- **Records provided**
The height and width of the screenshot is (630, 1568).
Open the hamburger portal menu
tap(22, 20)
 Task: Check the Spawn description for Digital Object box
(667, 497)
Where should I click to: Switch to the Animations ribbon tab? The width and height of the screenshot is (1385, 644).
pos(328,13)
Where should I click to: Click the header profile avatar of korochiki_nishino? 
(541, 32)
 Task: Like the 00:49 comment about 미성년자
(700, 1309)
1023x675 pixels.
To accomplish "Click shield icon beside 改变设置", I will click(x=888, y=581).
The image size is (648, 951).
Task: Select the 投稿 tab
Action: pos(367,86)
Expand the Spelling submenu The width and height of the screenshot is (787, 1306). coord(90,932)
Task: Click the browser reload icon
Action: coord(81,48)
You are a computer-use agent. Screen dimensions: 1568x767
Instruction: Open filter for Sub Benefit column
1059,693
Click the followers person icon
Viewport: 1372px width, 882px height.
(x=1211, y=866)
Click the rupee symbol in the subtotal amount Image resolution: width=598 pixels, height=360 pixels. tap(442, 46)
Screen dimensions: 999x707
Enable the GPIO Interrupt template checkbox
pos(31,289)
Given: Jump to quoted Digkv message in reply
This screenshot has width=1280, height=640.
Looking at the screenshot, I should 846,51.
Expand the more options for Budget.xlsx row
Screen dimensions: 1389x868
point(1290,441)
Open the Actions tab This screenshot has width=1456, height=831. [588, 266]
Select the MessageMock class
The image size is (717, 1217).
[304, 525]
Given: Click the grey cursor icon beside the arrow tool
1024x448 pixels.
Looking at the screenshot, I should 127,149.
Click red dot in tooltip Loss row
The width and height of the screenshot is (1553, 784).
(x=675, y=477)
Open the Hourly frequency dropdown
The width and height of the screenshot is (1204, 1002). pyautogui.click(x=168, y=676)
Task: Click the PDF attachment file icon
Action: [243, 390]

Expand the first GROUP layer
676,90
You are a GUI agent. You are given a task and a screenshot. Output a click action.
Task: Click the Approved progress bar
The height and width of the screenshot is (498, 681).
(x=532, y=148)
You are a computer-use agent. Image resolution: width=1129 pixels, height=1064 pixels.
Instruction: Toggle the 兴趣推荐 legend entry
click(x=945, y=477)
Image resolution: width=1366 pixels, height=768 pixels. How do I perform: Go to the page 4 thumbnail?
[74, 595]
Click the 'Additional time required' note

- **The problem**
Change every "Instruction" in the records above to "Goal" and keep everything else the same.

- **Final answer**
The height and width of the screenshot is (630, 1568).
Open the hamburger portal menu
tap(22, 20)
 Task: Check the Spawn description for Digital Object box
(667, 497)
Where should I click to: Switch to the Animations ribbon tab? The width and height of the screenshot is (1385, 644).
pos(328,13)
Where should I click to: Click the header profile avatar of korochiki_nishino? 
(541, 32)
 Task: Like the 00:49 comment about 미성년자
(700, 1309)
1023x675 pixels.
To accomplish "Click shield icon beside 改变设置", I will click(x=888, y=581).
The image size is (648, 951).
Task: Select the 投稿 tab
Action: pos(367,86)
Expand the Spelling submenu The width and height of the screenshot is (787, 1306). coord(90,932)
Task: Click the browser reload icon
Action: coord(81,48)
You are a computer-use agent. Screen dimensions: 1568x767
Goal: Open filter for Sub Benefit column
1059,693
Click the followers person icon
Viewport: 1372px width, 882px height.
(x=1211, y=866)
Click the rupee symbol in the subtotal amount Image resolution: width=598 pixels, height=360 pixels. tap(442, 46)
Screen dimensions: 999x707
Enable the GPIO Interrupt template checkbox
pos(31,289)
Given: Jump to quoted Digkv message in reply
This screenshot has width=1280, height=640.
Looking at the screenshot, I should 846,51.
Expand the more options for Budget.xlsx row
Screen dimensions: 1389x868
point(1290,441)
Open the Actions tab This screenshot has width=1456, height=831. [588, 266]
Select the MessageMock class
The image size is (717, 1217).
[304, 525]
Given: Click the grey cursor icon beside the arrow tool
1024x448 pixels.
Looking at the screenshot, I should 127,149.
Click red dot in tooltip Loss row
The width and height of the screenshot is (1553, 784).
(x=675, y=477)
Open the Hourly frequency dropdown
The width and height of the screenshot is (1204, 1002). pyautogui.click(x=168, y=676)
Task: Click the PDF attachment file icon
Action: [243, 390]

Expand the first GROUP layer
676,90
You are a GUI agent. You are given a task and a screenshot. Output a click action.
Task: Click the Approved progress bar
The height and width of the screenshot is (498, 681).
(x=532, y=148)
You are a computer-use agent. Image resolution: width=1129 pixels, height=1064 pixels.
Goal: Toggle the 兴趣推荐 legend entry
click(x=945, y=477)
Image resolution: width=1366 pixels, height=768 pixels. How do I perform: Go to the page 4 thumbnail?
[74, 595]
Click the 'Additional time required' note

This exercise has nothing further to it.